**Excerpt to read:**
Lucy Wadham (born 1964) is a British novelist and writer of crime fiction. Her most widely reviewed work is her autobiographical account of her life in France, The Secret Life of France (2009).

Wadham was born in London and educated at Magdalen College, Oxford. In 1989, she worked as a news assistant at the BBC Paris bureau and has been a freelance print journalist since 1994. She has contributed regularly to The Guardian, The Spectator, and the New Statesman. She lives in France with her four children.

**Given information:**
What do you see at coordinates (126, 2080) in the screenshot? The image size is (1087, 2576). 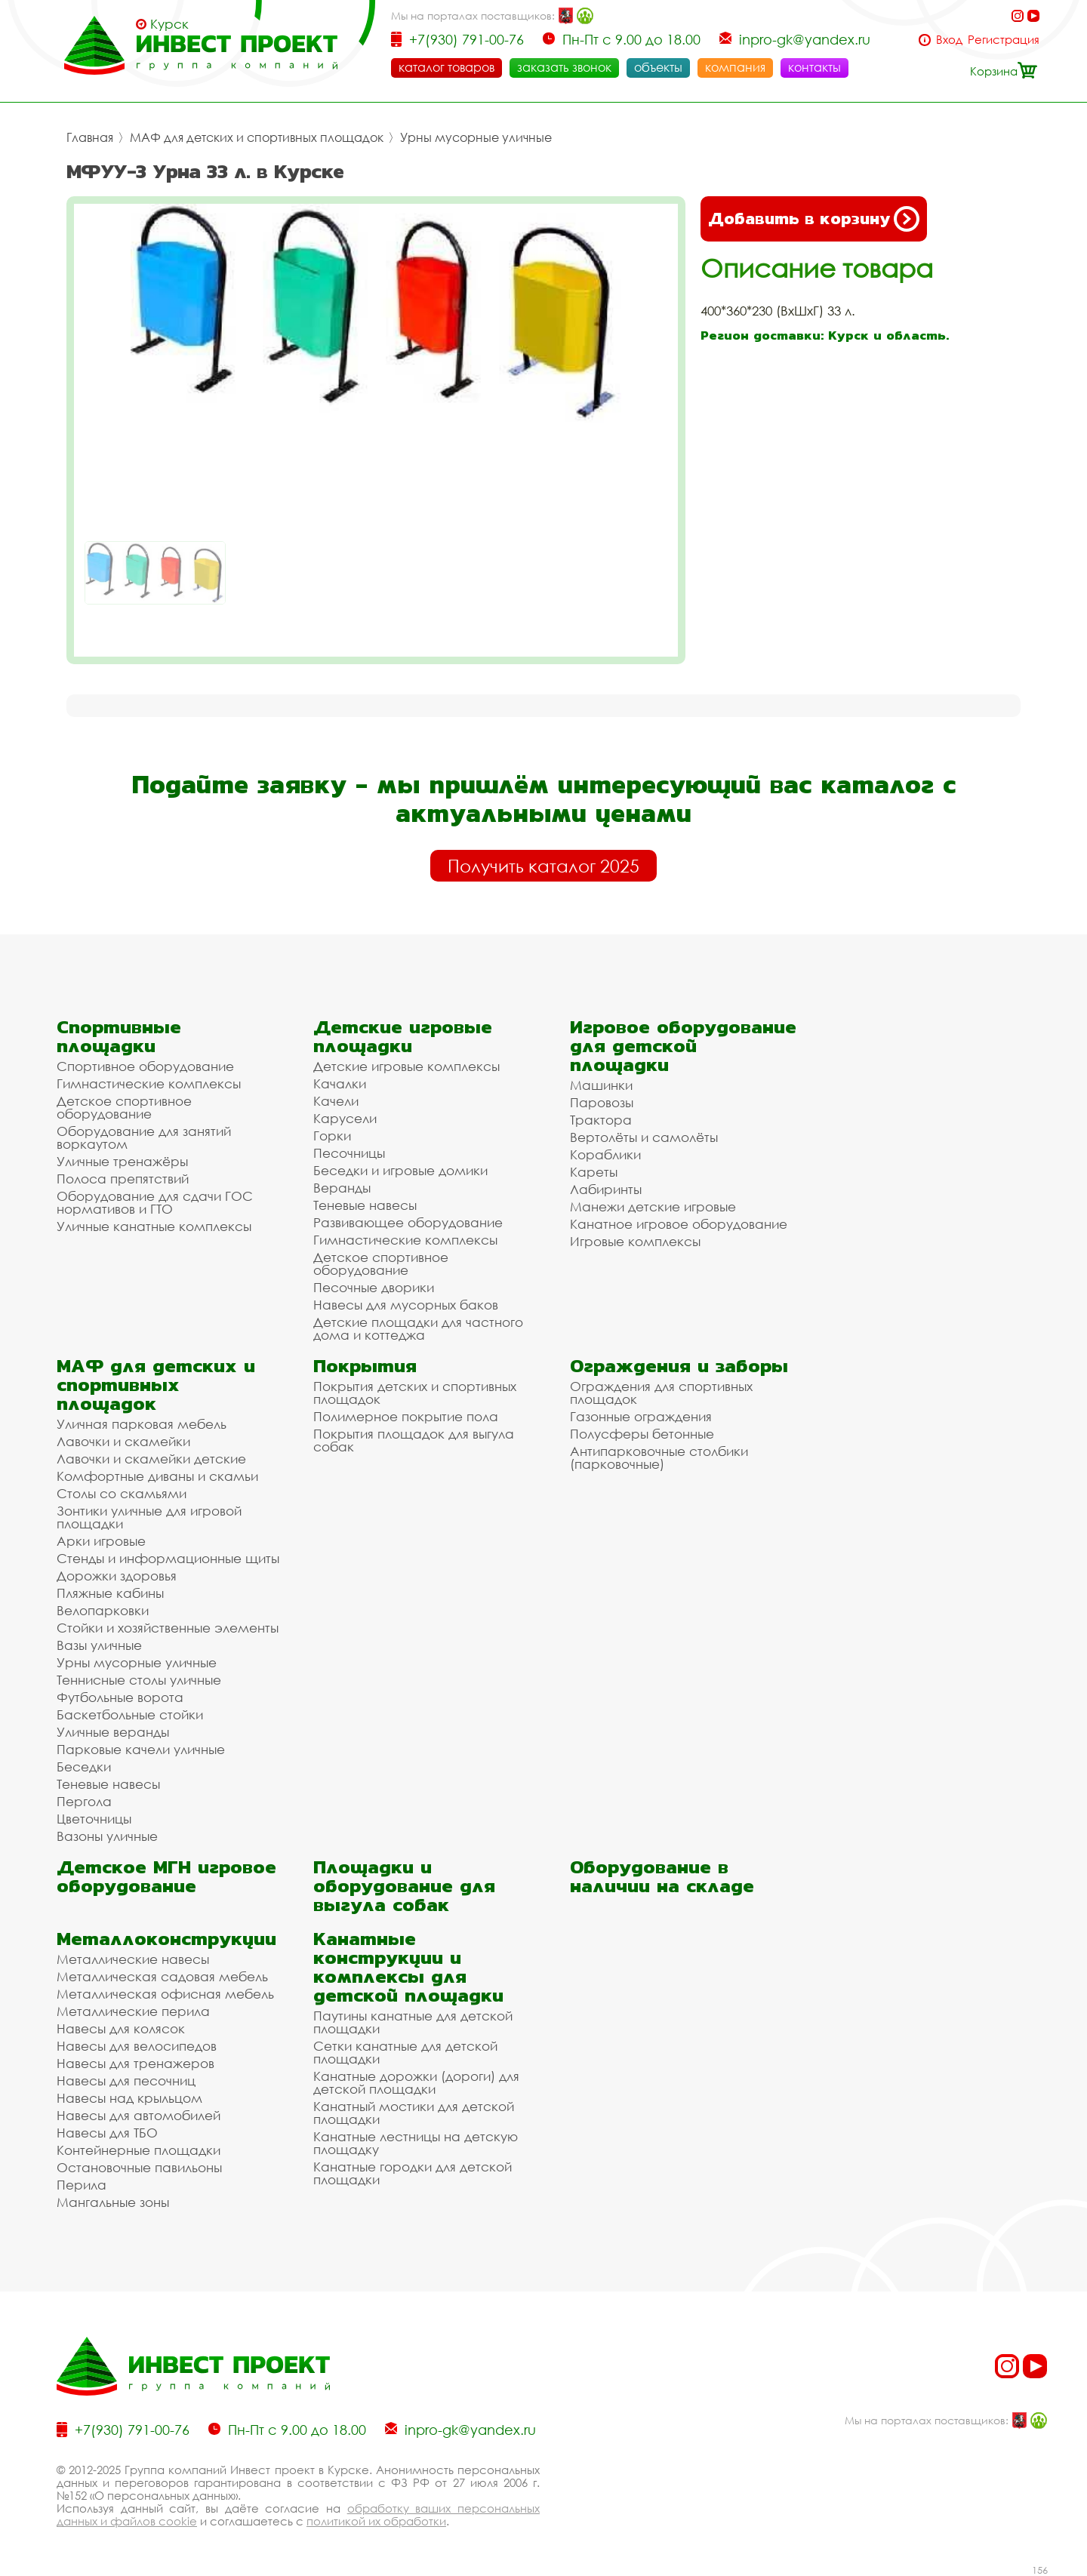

**Directive:**
Duplicate the Lucy Wadham text from "Lucy Wadham (born" up to and including "her four children.". The data stands apart from the Lucy Wadham text and forms its own material.

**Written reply:**
Lucy Wadham (born 1964) is a British novelist and writer of crime fiction. Her most widely reviewed work is her autobiographical account of her life in France, The Secret Life of France (2009).

Wadham was born in London and educated at Magdalen College, Oxford. In 1989, she worked as a news assistant at the BBC Paris bureau and has been a freelance print journalist since 1994. She has contributed regularly to The Guardian, The Spectator, and the New Statesman. She lives in France with her four children.